It should be appreciated that the processors referred to in the embodiments of the present application may be central processing units (Central Processing Unit, CPU), but may also be other general purpose processors, digital signal processors (Digital Signal Processor, DSP), application specific integrated circuits (Application Specific Integrated Circuit, ASIC), off-the-shelf programmable gate arrays (FieldProgrammable Gate Array, FPGA) or other programmable logic devices, discrete gate or transistor logic devices, discrete hardware components, or the like. A general purpose processor may be a microprocessor or the processor may be any conventional processor or the like.

It should also be understood that the memory referred to in the embodiments of the present application may be volatile memory or nonvolatile memory, or may include both volatile and nonvolatile memory. The nonvolatile Memory may be a Read-Only Memory (ROM), a Programmable ROM (PROM), an Erasable PROM (EPROM), an Electrically Erasable EPROM (EEPROM), or a flash Memory. The volatile memory may be random access memory (RandomAccess Memory, RAM) which acts as an external cache. By way of example, and not limitation, many forms of RAM are available, such as Static RAM (SRAM), dynamic RAM (DRAM), synchronous DRAM (SDRAM), double Data Rate SDRAM (Double Data Rate SDRAM), enhanced SDRAM (ESDRAM), synchronous DRAM (SLDRAM), and Direct RAM (DR RAM).
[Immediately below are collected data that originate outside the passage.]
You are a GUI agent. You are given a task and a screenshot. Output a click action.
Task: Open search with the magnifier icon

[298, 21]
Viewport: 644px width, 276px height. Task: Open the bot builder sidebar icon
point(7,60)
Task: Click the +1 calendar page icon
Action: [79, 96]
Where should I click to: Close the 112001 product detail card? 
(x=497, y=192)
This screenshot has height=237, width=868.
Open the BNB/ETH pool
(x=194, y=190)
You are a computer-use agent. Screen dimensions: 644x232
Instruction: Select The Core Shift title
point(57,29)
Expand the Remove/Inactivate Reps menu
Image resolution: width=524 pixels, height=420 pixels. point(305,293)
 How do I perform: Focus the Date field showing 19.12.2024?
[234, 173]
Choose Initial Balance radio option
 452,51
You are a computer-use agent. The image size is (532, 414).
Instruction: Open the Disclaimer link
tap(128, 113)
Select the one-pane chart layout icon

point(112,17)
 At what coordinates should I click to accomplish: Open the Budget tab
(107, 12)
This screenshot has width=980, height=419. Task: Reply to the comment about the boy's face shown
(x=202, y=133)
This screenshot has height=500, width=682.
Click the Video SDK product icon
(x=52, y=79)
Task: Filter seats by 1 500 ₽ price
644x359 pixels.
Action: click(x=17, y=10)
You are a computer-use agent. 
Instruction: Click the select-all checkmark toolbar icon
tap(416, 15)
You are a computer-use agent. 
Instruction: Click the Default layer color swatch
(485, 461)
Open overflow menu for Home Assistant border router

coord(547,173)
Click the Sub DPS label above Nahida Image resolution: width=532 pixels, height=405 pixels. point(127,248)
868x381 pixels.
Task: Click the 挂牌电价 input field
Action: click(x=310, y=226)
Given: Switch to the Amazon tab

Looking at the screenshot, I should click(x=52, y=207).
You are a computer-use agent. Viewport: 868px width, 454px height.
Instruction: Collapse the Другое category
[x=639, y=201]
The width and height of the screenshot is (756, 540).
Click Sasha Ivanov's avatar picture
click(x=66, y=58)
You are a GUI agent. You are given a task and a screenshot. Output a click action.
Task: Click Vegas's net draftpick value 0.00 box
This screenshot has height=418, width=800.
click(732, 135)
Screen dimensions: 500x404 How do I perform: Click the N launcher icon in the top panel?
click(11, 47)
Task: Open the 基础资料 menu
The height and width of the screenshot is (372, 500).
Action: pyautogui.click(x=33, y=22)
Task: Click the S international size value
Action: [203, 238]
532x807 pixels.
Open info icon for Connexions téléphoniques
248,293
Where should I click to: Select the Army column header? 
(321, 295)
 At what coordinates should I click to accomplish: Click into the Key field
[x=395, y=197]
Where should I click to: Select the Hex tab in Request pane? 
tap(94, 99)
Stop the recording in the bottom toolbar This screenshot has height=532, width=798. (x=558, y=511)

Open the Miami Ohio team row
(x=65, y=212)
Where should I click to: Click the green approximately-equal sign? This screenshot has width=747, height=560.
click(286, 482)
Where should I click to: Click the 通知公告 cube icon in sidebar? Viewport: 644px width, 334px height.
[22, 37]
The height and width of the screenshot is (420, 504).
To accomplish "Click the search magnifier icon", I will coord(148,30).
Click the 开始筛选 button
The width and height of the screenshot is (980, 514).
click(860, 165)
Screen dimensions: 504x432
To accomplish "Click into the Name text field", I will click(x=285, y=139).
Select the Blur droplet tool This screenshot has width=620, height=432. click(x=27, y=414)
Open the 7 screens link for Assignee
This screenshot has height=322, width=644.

Note that when the processor is a general-purpose processor, DSP, ASIC, FPGA or other programmable logic device, discrete gate or transistor logic device, discrete hardware components, the memory (storage module) is integrated into the processor.

It should be noted that the memory described herein is intended to comprise, without being limited to, these and any other suitable types of memory.

It should also be understood that the first, second, third and various numerical numbers referred to herein are merely descriptive convenience and are not intended to limit the scope of the present application.

It should be understood that the term "and/or" is merely an association relationship describing the associated object, and means that three relationships may exist, for example, a and/or B may mean: a exists alone, A and B exist together, and B exists alone. In addition, the character "/" herein generally indicates that the front and rear associated objects are an "or" relationship.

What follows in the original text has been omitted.